• What you need to do
Could you set down exactly the lines in the records below between the line holding "Given: Click the Харьков 34300 station marker" and the line holding "This screenshot has height=913, width=1485.", inclusive?

• Information provided
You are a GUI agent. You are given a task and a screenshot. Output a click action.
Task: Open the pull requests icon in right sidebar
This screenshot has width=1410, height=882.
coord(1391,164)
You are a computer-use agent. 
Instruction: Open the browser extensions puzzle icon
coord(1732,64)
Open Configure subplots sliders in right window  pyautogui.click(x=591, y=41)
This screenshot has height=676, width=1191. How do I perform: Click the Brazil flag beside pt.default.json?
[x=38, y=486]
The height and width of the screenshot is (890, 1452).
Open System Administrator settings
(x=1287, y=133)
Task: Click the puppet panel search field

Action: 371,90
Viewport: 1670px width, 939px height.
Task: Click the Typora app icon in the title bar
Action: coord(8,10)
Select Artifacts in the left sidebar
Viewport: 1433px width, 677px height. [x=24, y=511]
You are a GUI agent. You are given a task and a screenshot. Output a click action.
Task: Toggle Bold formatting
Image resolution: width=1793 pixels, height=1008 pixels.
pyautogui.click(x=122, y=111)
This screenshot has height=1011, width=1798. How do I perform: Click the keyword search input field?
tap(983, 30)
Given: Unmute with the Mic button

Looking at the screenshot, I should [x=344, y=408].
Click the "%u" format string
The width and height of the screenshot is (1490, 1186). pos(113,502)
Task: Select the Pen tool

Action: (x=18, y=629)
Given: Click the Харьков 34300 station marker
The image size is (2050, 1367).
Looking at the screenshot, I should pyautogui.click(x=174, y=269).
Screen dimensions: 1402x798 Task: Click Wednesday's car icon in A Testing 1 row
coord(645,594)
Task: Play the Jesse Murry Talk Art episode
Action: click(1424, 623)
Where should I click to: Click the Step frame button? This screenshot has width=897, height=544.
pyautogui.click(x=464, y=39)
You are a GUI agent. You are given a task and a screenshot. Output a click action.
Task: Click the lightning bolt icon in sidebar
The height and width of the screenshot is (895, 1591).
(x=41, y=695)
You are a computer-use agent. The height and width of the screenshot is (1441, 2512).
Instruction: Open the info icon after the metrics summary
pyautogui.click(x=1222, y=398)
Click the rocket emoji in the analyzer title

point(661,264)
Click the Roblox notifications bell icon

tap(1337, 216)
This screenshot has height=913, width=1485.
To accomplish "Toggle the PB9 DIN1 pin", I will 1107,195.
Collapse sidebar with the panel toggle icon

• Completed exercise
Given: Click the Харьков 34300 station marker
The image size is (2050, 1367).
Looking at the screenshot, I should pyautogui.click(x=174, y=269).
Screen dimensions: 1402x798 Task: Click Wednesday's car icon in A Testing 1 row
coord(645,594)
Task: Play the Jesse Murry Talk Art episode
Action: click(1424, 623)
Where should I click to: Click the Step frame button? This screenshot has width=897, height=544.
pyautogui.click(x=464, y=39)
You are a GUI agent. You are given a task and a screenshot. Output a click action.
Task: Click the lightning bolt icon in sidebar
The height and width of the screenshot is (895, 1591).
(x=41, y=695)
You are a computer-use agent. The height and width of the screenshot is (1441, 2512).
Instruction: Open the info icon after the metrics summary
pyautogui.click(x=1222, y=398)
Click the rocket emoji in the analyzer title

point(661,264)
Click the Roblox notifications bell icon

tap(1337, 216)
This screenshot has height=913, width=1485.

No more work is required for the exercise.